English soccer seems to be losing its appeal. Maybe it's all Jose Mourinho's fault.
Mourinho's Chelsea has won its first six Premier League games this season without conceding a goal, but hasn't won many admirers with its sterile playing style. Chelsea's opponents, meanwhile, have resorted to defensive tactics to try to stop the Blues.
Goals are dwindling in comparison to the start of previous seasons and thousands of empty seats suggest that fans are losing interest at a time when attendance figures in Italy, Spain, Portugal and Germany are either stable or on the way up.
On the field, Sunday's 0-0 draw between Liverpool and Manchester United illustrated the negative trend permeating through the Premier League.
Most of the game was played in the center of the field, with Liverpool fielding just one striker and stifling Manchester United's attack with five across midfield.
"United strangled by fear of failure" headlined the Times, which pointed out that Liverpool's four Premier League games so far have ended in three 0-0 draws and a 1-0 victory.
Goals per game in Spain, Italy and Germany are all above the Premier League, which is averaging 2.1 compared with 3.0 at the same stage last season and 2.8 the year before.
Graeme Souness, who won five English league titles and three European Cups as a Liverpool player and now coaches Newcastle, says Premier League managers are out to avoid defeat rather than win games.
"Within five years we will be like Italian football," he said. "Teams are becoming successful by not chasing games."

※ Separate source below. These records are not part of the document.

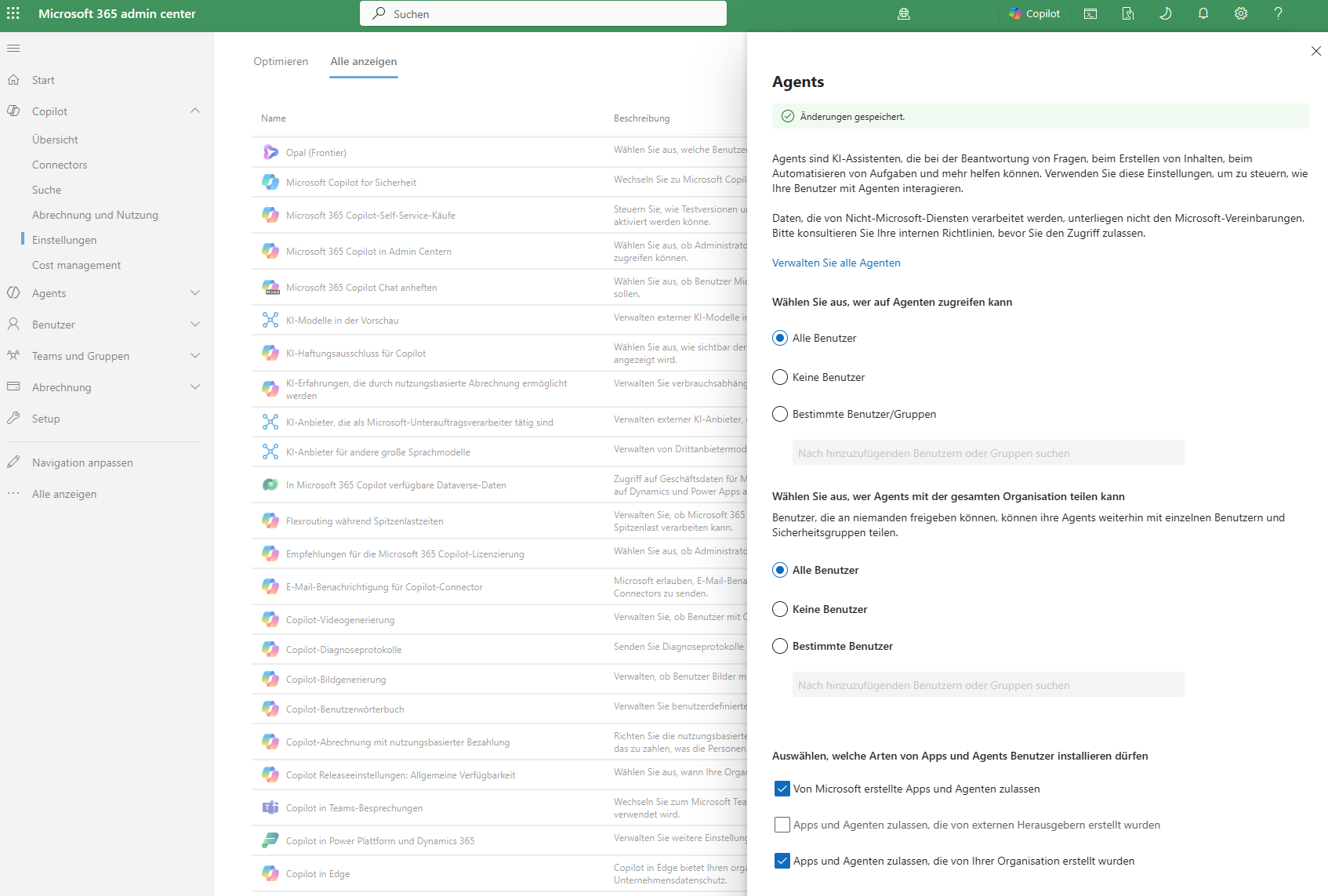
Task: Open Copilot-Bildgenerierung setting
Action: tap(336, 679)
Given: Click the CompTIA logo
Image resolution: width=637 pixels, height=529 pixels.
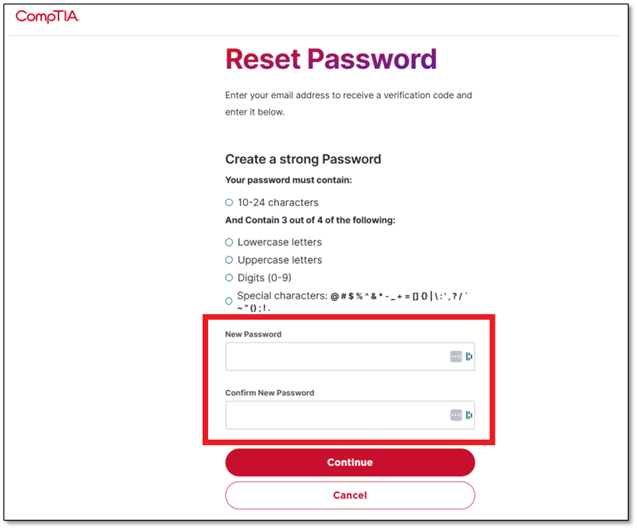Looking at the screenshot, I should 47,17.
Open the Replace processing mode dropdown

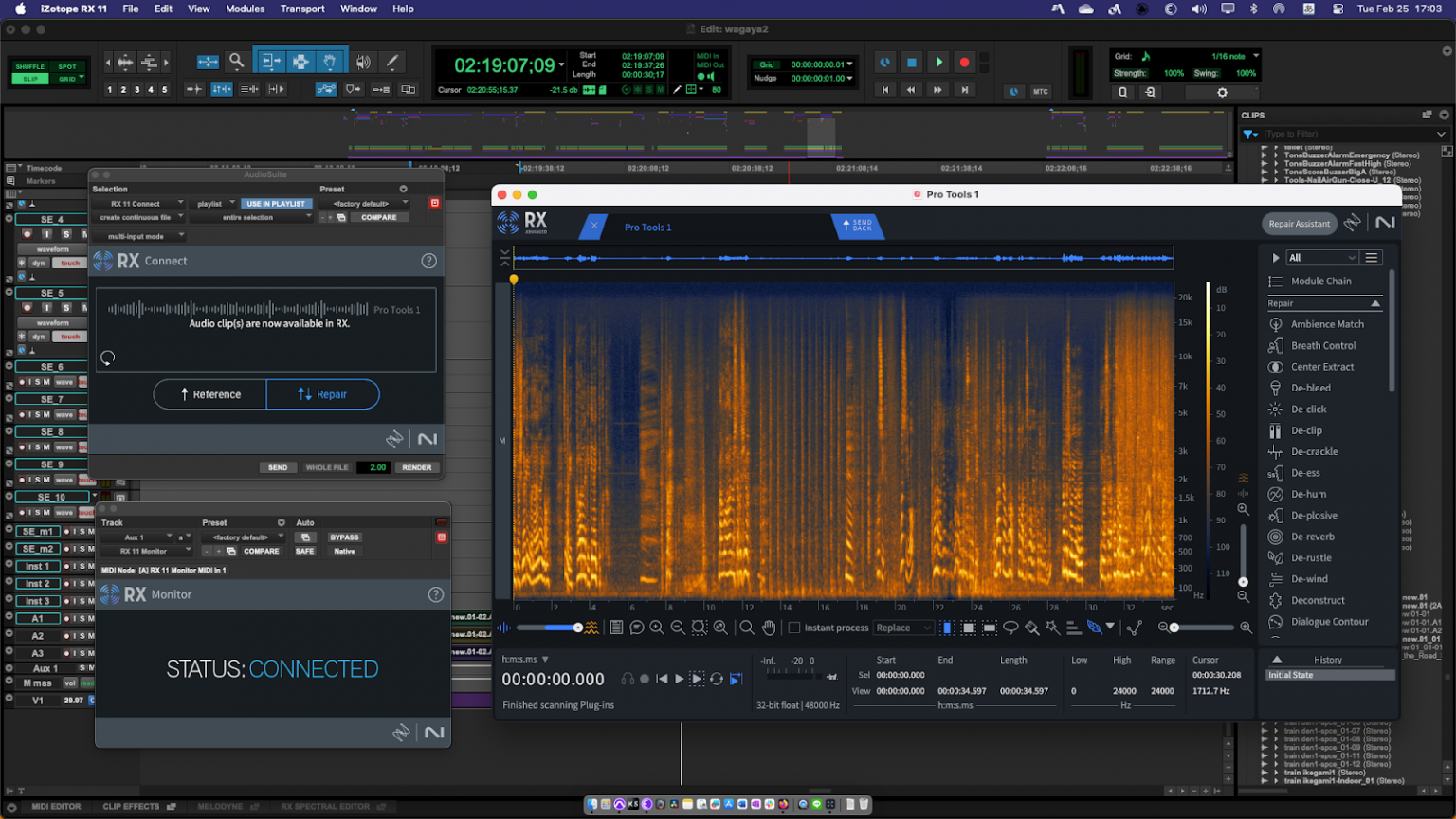click(903, 628)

Meanwhile, Premier League attendance is down a reported 4 percent. There were an average 7,000 empty seats at each of last weekend's nine Premier League games. Bolton had 10,000 empty seats for its first ever European game and Middlesbrough drew only 14,191 -- 18,000 down on capacity -- for a UEFA Cup game.
At the same time, ticket prices have gone up to a league high ?70 (103.60 euros) at Tottenham and ?60 (88.6 euros) at Chelsea -- way out of the range of average fans, who are staying at home to watch games on TV.
Tony Cascarino, a striker who played 88 times for Ireland, is among those decrying the lack of entertainment.
"This season has just seen the worst start to a Premiership that I can remember," he wrote in his column in the Times. "I did not expect so many Premiership managers to fall victim of the 4-5-1 epidemic ... Who will be the first crackpot to play 5-5-0 deciding that it's not worth playing even a single forward because it's so unlikely that his team will score?"
If that happens, it could be against Chelsea.
Mourinho's cagey style is to sit back and test the strength of opponents and then grind them down later in the game. The result so far: Six Premier League shutouts, plus one more in the Champions League.
Chelsea edged promoted Wigan on an injury time Hernan Crespo goal, and the Blues' lone strike in a 1-0 victory over Arsenal was a lucky goal that bounced off the shins of Didier Drogba.
The Blues, who won the title last season by 15 points, already top the Premier League by six points. Many believe the championship race is already over.
"It's too early," said Chelsea and England midfielder Frank Lampard. "People are already talking about the points gap. We have started very well but we know that we have got to go on at the same level as we did last year."